A quadratic equation is a polynomial equation of the form \( ax^2 + bx + c = 0 \), where \( a, b, \) and \( c \) are constants, and \( a eq 0 \). The term \( ax^2 \) is what makes the equation quadratic. These equations often appear in real-world problems involving areas, speeds, and other measurements.

Quadratic equations can have different types of solutions:

• Two real solutions
• One real solution
• No real solutions (when solutions are complex numbers)

To solve a quadratic equation, you can use methods like factoring, completing the square, or the quadratic formula. The quadratic formula is particularly useful when the equation is difficult to factor.

When you solve quadratic equations using the quadratic formula, you often encounter square roots, also known as radicals. The expression \( \sqrt{b^2 - 4ac} \) in the quadratic formula can lead to radical numbers, especially if the discriminant \( b^2 - 4ac \) is not a perfect square.

Radicals can sometimes be simplified by looking for perfect square factors within them. For example, if you have \( \sqrt{20} \), you can simplify this to \( 2 \times \sqrt{5} \). However, in many cases, such as when dealing with decimal solutions, it's common to approximate radicals using a calculator to obtain a decimal answer.

Understanding how to work with radicals is crucial, as they are encountered frequently in higher mathematics and physics.

Rounding decimals is essential, especially when dealing with solutions that involve irrational numbers, like those containing radicals. When you round a decimal, you approximate it to a specific place value such as the nearest tenth, hundredth, or thousandth.

In many math problems, including solving quadratic equations, you may be asked to round your final answer. For example, if your calculation gives you \( 1.285714 \), you may need to round it to the nearest hundredth, which would result in \( 1.29 \).
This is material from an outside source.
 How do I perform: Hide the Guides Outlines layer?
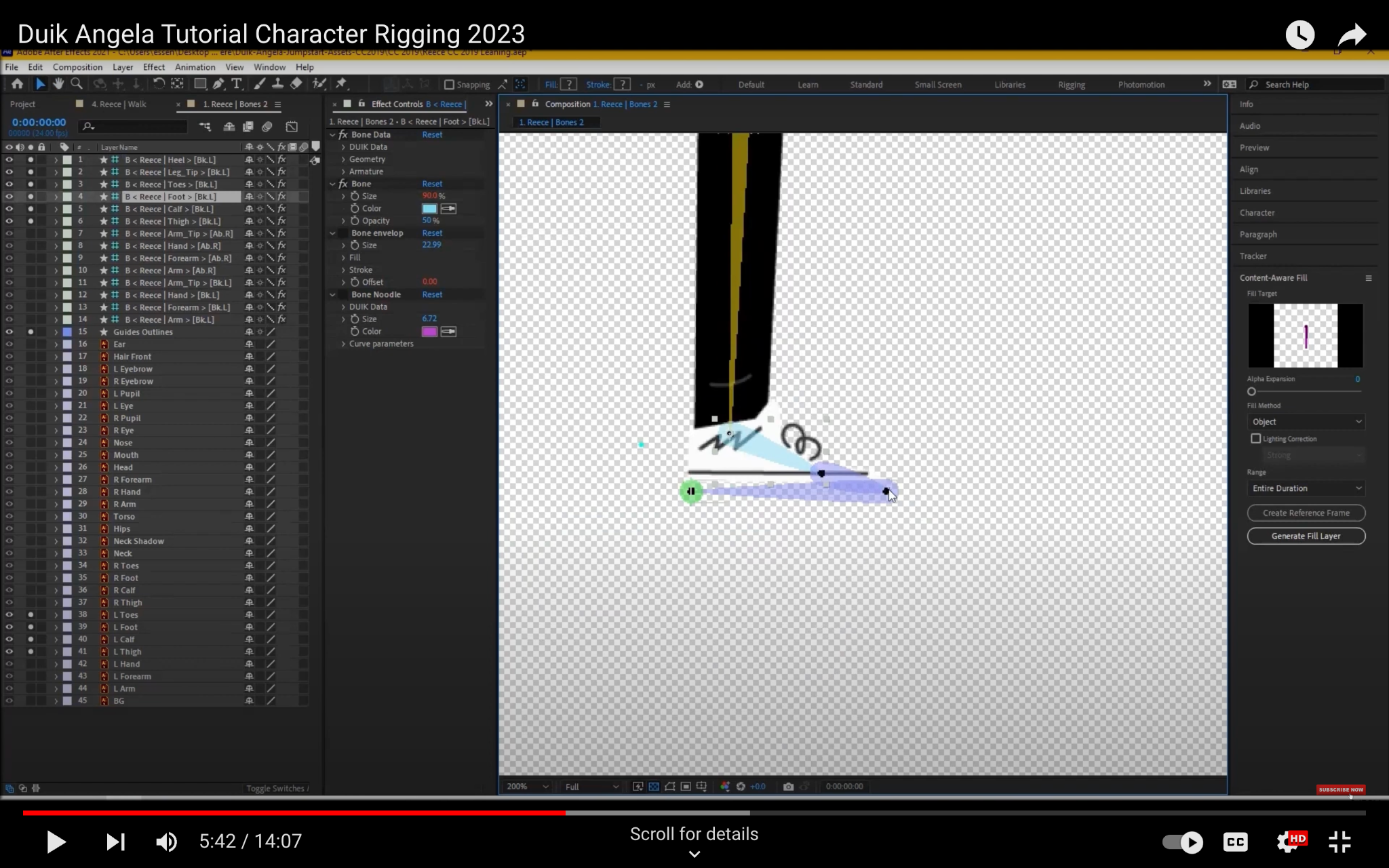click(9, 332)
Rounding helps present numbers in a simpler and more understandable form, making them easier to read and interpret in practical scenarios, like measurements in engineering and sciences.

Solving equations, particularly quadratic ones, requires a systematic approach. Here’s how you could solve a quadratic equation like \( 4x^2 - 6x + 1 = 0 \) using the quadratic formula:

• Identify the coefficients \( a, b, \) and \( c \) from the equation.
• Substitute these into the quadratic formula: \( x = \frac{-b \pm \sqrt{b^2 - 4ac}}{2a} \).
• Simplify under the square root to find the discriminant.
• Calculate the values of \( x \) using the plus and minus in the formula.
• Approximate the solutions if necessary, rounding to appropriate decimal places.

Each step is designed to progressively work towards isolating the variable \( x \). This approach allows you to systematically narrow down potential values of \( x \) and find the exact or approximate solutions.